- DATA FOR THIS EXERCISE:
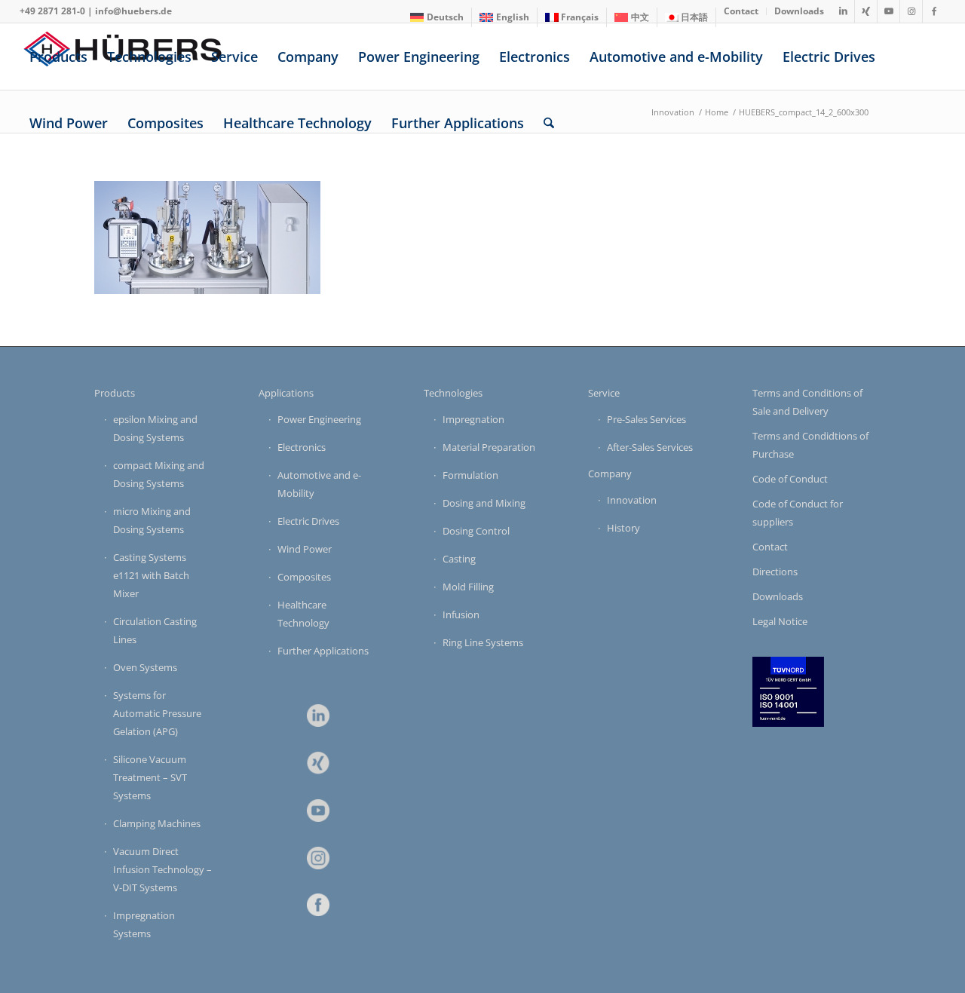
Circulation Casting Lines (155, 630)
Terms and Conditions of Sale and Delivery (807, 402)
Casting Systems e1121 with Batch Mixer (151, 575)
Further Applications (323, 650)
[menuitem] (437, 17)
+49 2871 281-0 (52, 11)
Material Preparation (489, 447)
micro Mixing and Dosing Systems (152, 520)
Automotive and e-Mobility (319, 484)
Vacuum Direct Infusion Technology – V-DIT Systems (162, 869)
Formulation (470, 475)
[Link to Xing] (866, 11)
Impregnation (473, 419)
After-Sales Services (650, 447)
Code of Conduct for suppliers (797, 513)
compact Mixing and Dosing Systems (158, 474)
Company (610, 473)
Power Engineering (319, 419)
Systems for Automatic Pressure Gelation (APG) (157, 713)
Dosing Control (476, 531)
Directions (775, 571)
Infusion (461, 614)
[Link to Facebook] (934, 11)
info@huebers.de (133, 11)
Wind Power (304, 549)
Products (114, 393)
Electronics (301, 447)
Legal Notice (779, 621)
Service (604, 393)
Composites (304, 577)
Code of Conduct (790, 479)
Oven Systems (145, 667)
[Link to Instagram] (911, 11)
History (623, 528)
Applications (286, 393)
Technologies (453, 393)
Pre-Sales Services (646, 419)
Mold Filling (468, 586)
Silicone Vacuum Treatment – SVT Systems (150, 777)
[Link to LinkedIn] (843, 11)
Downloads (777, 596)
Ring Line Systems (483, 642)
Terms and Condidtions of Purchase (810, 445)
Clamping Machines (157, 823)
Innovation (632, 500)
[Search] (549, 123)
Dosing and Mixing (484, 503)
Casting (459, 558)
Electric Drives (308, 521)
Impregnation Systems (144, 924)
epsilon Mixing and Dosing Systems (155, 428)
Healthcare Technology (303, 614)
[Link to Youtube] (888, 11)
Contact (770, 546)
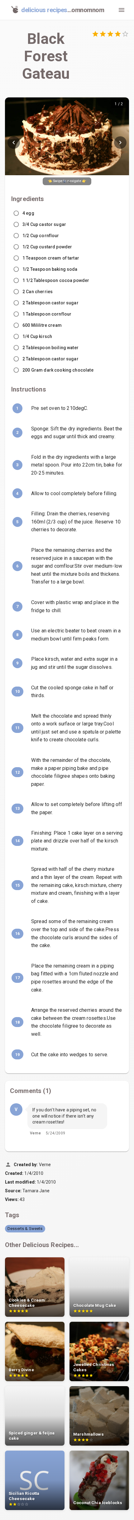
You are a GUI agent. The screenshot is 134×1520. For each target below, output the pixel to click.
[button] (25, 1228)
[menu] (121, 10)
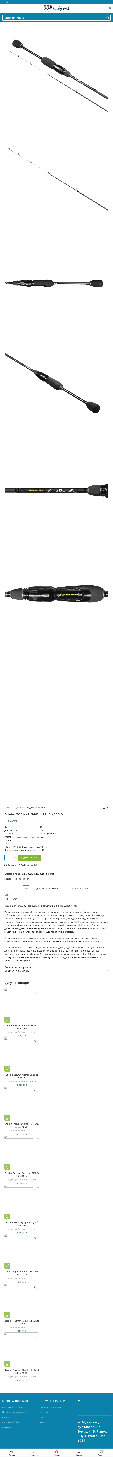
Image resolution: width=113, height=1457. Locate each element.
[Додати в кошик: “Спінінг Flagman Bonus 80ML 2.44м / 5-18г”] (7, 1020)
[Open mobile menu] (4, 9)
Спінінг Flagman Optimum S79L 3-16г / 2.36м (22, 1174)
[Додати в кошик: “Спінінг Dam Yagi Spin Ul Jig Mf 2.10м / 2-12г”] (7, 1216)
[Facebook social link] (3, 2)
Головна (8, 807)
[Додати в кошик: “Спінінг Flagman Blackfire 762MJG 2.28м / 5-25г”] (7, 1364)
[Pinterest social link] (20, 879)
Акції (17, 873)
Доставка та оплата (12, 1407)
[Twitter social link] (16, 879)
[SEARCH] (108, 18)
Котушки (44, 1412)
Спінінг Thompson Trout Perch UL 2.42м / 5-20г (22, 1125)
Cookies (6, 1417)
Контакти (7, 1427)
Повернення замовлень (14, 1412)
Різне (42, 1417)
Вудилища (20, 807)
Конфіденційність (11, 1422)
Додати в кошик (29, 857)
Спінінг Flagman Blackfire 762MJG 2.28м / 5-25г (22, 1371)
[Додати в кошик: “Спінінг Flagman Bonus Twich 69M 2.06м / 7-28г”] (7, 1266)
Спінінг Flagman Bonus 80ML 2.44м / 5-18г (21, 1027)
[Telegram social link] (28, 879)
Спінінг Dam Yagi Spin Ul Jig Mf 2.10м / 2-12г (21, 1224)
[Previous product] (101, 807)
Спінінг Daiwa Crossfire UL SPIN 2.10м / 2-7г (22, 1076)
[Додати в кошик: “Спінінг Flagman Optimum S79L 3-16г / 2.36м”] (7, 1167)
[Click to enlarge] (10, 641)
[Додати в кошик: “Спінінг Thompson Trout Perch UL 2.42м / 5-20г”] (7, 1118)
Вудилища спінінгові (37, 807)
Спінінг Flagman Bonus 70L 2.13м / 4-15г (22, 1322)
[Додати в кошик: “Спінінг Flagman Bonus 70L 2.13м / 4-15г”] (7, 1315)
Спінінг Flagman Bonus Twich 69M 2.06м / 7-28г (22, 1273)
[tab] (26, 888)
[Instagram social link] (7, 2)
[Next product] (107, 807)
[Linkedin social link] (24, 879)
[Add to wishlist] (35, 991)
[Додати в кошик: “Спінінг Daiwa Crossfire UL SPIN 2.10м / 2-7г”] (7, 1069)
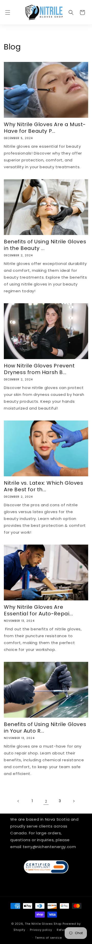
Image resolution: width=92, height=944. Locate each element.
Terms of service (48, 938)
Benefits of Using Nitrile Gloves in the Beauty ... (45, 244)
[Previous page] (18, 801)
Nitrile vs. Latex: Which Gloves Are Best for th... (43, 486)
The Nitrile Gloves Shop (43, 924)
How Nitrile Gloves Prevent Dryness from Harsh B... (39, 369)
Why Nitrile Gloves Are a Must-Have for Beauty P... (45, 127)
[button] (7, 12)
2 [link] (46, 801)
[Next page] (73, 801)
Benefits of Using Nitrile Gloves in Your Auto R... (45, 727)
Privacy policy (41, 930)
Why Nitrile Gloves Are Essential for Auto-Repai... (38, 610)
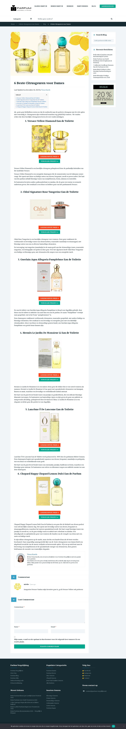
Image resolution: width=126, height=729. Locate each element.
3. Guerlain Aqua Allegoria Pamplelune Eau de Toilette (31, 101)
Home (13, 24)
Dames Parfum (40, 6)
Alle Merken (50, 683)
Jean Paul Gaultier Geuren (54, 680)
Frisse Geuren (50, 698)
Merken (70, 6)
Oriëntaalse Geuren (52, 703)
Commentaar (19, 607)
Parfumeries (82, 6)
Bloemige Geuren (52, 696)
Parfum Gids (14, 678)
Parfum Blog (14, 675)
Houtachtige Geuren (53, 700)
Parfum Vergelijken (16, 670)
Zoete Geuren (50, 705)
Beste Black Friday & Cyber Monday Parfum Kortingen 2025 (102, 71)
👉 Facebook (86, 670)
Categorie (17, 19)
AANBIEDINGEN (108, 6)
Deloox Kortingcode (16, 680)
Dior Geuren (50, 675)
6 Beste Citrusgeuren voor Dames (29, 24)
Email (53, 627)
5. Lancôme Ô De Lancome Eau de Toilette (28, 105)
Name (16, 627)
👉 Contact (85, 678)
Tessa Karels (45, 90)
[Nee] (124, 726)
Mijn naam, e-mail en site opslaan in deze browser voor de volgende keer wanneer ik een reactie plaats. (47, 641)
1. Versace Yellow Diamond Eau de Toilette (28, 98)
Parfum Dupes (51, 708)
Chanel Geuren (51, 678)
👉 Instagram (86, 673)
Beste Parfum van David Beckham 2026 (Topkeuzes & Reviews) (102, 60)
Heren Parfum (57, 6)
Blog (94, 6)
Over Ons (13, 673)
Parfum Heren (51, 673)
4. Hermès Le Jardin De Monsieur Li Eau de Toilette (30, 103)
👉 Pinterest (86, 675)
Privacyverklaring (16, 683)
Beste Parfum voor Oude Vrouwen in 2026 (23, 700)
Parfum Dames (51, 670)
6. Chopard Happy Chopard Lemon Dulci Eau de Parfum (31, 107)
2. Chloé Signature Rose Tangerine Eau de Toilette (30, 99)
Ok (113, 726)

- EXERCISE: Return all of the material above line for line without changing a word, and leave the pictures out.

- ANSWER TO THIS PROBLEM:
Circulation Casting Lines (155, 630)
Terms and Conditions of Sale and Delivery (807, 402)
Casting Systems e1121 with Batch Mixer (151, 575)
Further Applications (323, 650)
[menuitem] (437, 17)
+49 2871 281-0 (52, 11)
Material Preparation (489, 447)
micro Mixing and Dosing Systems (152, 520)
Automotive and e-Mobility (319, 484)
Vacuum Direct Infusion Technology – V-DIT Systems (162, 869)
Formulation (470, 475)
[Link to Xing] (866, 11)
Impregnation (473, 419)
After-Sales Services (650, 447)
Code of Conduct for suppliers (797, 513)
compact Mixing and Dosing Systems (158, 474)
Company (610, 473)
Power Engineering (319, 419)
Systems for Automatic Pressure Gelation (APG) (157, 713)
Dosing Control (476, 531)
Directions (775, 571)
Infusion (461, 614)
[Link to Facebook] (934, 11)
info@huebers.de (133, 11)
Wind Power (304, 549)
Products (114, 393)
Electronics (301, 447)
Legal Notice (779, 621)
Service (604, 393)
Composites (304, 577)
Code of Conduct (790, 479)
Oven Systems (145, 667)
[Link to Instagram] (911, 11)
History (623, 528)
Applications (286, 393)
Technologies (453, 393)
Pre-Sales Services (646, 419)
Mold Filling (468, 586)
Silicone Vacuum Treatment – SVT Systems (150, 777)
[Link to LinkedIn] (843, 11)
Downloads (777, 596)
Ring Line Systems (483, 642)
Terms and Condidtions of Purchase (810, 445)
Clamping Machines (157, 823)
Innovation (632, 500)
[Search] (549, 123)
Dosing and Mixing (484, 503)
Casting (459, 558)
Electric Drives (308, 521)
Impregnation Systems (144, 924)
epsilon Mixing and Dosing Systems (155, 428)
Healthcare Technology (303, 614)
[Link to Youtube] (888, 11)
Contact (770, 546)
You are a GUI agent. The screenshot is 134×1520. For each target below, output the pixel to click.
[button] (25, 1228)
[menu] (121, 10)
Image resolution: width=113, height=1457. Locate each element.
[Додати в кошик: “Спінінг Flagman Bonus 80ML 2.44м / 5-18г”] (7, 1020)
[Open mobile menu] (4, 9)
Спінінг Flagman Optimum S79L 3-16г / 2.36м (22, 1174)
[Додати в кошик: “Спінінг Dam Yagi Spin Ul Jig Mf 2.10м / 2-12г”] (7, 1216)
[Facebook social link] (3, 2)
Головна (8, 807)
[Додати в кошик: “Спінінг Flagman Blackfire 762MJG 2.28м / 5-25г”] (7, 1364)
[Pinterest social link] (20, 879)
Акції (17, 873)
Доставка та оплата (12, 1407)
[Twitter social link] (16, 879)
[SEARCH] (108, 18)
Котушки (44, 1412)
Спінінг Thompson Trout Perch UL 2.42м / 5-20г (22, 1125)
Cookies (6, 1417)
Контакти (7, 1427)
Повернення замовлень (14, 1412)
Різне (42, 1417)
Вудилища (20, 807)
Конфіденційність (11, 1422)
Додати в кошик (29, 857)
Спінінг Flagman Blackfire 762MJG 2.28м / 5-25г (22, 1371)
[Додати в кошик: “Спінінг Flagman Bonus Twich 69M 2.06м / 7-28г”] (7, 1266)
Спінінг Flagman Bonus 80ML 2.44м / 5-18г (21, 1027)
[Telegram social link] (28, 879)
Спінінг Dam Yagi Spin Ul Jig Mf 2.10м / 2-12г (21, 1224)
[Previous product] (101, 807)
Спінінг Daiwa Crossfire UL SPIN 2.10м / 2-7г (22, 1076)
[Додати в кошик: “Спінінг Flagman Optimum S79L 3-16г / 2.36м”] (7, 1167)
[Click to enlarge] (10, 641)
[Додати в кошик: “Спінінг Thompson Trout Perch UL 2.42м / 5-20г”] (7, 1118)
Вудилища спінінгові (37, 807)
Спінінг Flagman Bonus 70L 2.13м / 4-15г (22, 1322)
[Додати в кошик: “Спінінг Flagman Bonus 70L 2.13м / 4-15г”] (7, 1315)
Спінінг Flagman Bonus Twich 69M 2.06м / 7-28г (22, 1273)
[tab] (26, 888)
[Instagram social link] (7, 2)
[Next product] (107, 807)
[Linkedin social link] (24, 879)
[Add to wishlist] (35, 991)
[Додати в кошик: “Спінінг Daiwa Crossfire UL SPIN 2.10м / 2-7г”] (7, 1069)
Image resolution: width=92, height=944. Locate each element.
Terms of service (48, 938)
Benefits of Using Nitrile Gloves in the Beauty ... (45, 244)
[Previous page] (18, 801)
Nitrile vs. Latex: Which Gloves Are Best for th... (43, 486)
The Nitrile Gloves Shop (43, 924)
How Nitrile Gloves Prevent Dryness from Harsh B... (39, 369)
Why Nitrile Gloves Are a Must-Have for Beauty P... (45, 127)
[button] (7, 12)
2 [link] (46, 801)
[Next page] (73, 801)
Benefits of Using Nitrile Gloves in Your Auto R... (45, 727)
Privacy policy (41, 930)
Why Nitrile Gloves Are Essential for Auto-Repai... (38, 610)
Image resolution: width=126, height=729. Locate each element.
3. Guerlain Aqua Allegoria Pamplelune Eau de Toilette (31, 101)
Home (13, 24)
Dames Parfum (40, 6)
Alle Merken (50, 683)
Jean Paul Gaultier Geuren (54, 680)
Frisse Geuren (50, 698)
Merken (70, 6)
Oriëntaalse Geuren (52, 703)
Commentaar (19, 607)
Parfumeries (82, 6)
Bloemige Geuren (52, 696)
Parfum Gids (14, 678)
Parfum Blog (14, 675)
Houtachtige Geuren (53, 700)
Parfum Vergelijken (16, 670)
Zoete Geuren (50, 705)
Beste Black Friday & Cyber Monday Parfum Kortingen 2025 (102, 71)
👉 Facebook (86, 670)
Categorie (17, 19)
AANBIEDINGEN (108, 6)
Deloox Kortingcode (16, 680)
Dior Geuren (50, 675)
6 Beste Citrusgeuren voor Dames (29, 24)
Email (53, 627)
5. Lancôme Ô De Lancome Eau de Toilette (28, 105)
Name (16, 627)
👉 Contact (85, 678)
Tessa Karels (45, 90)
[Nee] (124, 726)
Mijn naam, e-mail en site opslaan in deze browser voor de volgende keer wanneer ik een reactie plaats. (47, 641)
1. Versace Yellow Diamond Eau de Toilette (28, 98)
Parfum Dupes (51, 708)
Chanel Geuren (51, 678)
👉 Instagram (86, 673)
Beste Parfum van David Beckham 2026 (Topkeuzes & Reviews) (102, 60)
Heren Parfum (57, 6)
Blog (94, 6)
Over Ons (13, 673)
Parfum Heren (51, 673)
4. Hermès Le Jardin De Monsieur Li Eau de Toilette (30, 103)
👉 Pinterest (86, 675)
Privacyverklaring (16, 683)
Beste Parfum voor Oude Vrouwen in 2026 (23, 700)
Parfum Dames (51, 670)
6. Chopard Happy Chopard Lemon Dulci Eau de Parfum (31, 107)
2. Chloé Signature Rose Tangerine Eau de Toilette (30, 99)
Ok (113, 726)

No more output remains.